EXERCISE AIM: Search the listing for the string "menu" and copy every line that contains it.

EXERCISE DATA Block Start

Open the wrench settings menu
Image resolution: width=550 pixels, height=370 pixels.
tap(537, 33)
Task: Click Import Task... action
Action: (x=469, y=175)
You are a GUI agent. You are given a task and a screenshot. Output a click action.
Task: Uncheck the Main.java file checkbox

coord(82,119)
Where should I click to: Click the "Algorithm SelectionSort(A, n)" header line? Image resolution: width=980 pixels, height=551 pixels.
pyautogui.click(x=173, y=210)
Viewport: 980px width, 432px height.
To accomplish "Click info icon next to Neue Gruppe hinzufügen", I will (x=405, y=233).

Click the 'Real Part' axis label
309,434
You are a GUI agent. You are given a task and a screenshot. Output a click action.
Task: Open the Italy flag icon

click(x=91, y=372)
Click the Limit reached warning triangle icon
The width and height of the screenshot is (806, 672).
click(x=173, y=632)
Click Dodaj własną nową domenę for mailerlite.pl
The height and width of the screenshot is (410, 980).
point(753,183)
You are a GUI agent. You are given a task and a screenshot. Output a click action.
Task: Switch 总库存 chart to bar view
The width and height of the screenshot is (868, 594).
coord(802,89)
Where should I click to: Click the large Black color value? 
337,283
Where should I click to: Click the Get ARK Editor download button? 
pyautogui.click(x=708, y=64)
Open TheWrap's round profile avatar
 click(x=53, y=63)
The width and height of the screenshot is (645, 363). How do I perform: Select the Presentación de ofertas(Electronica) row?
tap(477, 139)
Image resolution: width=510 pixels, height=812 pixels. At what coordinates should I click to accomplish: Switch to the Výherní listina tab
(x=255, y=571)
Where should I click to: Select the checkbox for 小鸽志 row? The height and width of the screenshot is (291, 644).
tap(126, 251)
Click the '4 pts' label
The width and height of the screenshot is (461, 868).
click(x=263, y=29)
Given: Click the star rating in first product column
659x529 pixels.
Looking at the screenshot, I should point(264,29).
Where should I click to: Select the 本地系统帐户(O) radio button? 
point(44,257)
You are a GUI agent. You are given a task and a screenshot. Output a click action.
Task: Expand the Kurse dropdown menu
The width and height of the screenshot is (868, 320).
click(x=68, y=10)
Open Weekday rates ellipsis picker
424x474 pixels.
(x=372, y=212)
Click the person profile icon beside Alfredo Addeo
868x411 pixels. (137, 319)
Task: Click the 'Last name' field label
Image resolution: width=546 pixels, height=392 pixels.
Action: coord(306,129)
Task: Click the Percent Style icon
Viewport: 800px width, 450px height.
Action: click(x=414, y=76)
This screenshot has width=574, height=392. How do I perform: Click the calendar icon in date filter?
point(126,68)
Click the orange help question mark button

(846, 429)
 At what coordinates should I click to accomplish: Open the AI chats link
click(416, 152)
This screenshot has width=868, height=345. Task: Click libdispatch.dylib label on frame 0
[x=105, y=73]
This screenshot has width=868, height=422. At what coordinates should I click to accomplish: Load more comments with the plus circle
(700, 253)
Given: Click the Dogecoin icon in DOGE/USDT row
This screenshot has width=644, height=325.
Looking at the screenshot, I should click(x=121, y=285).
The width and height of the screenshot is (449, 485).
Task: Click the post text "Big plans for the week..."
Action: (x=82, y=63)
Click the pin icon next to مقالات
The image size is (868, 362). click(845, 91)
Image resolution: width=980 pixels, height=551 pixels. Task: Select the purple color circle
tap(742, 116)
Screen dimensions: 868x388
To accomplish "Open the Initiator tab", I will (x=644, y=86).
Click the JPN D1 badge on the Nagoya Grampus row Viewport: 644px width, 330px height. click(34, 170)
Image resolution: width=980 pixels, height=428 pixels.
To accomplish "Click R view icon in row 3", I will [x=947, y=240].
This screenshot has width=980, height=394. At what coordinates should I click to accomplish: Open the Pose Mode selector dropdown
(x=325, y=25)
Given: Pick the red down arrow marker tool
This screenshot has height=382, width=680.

EXERCISE DATA Block End

REPLY:
Open the wrench settings menu
Task: Expand the Kurse dropdown menu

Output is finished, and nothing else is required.